◆ Your assignment: Return the line containing "The image size" and all lines after it exactly; stop at the end of the material.

Content starts

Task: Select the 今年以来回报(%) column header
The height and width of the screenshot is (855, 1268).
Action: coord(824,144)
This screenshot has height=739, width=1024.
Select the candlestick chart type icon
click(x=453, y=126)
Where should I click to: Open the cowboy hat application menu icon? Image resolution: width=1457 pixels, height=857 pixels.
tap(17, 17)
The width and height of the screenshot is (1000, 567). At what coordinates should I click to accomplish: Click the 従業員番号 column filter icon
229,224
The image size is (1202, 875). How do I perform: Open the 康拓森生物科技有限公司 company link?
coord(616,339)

Content ends

◆ Written reply:
The image size is (1202, 875). How do I perform: Open the 康拓森生物科技有限公司 company link?
coord(616,339)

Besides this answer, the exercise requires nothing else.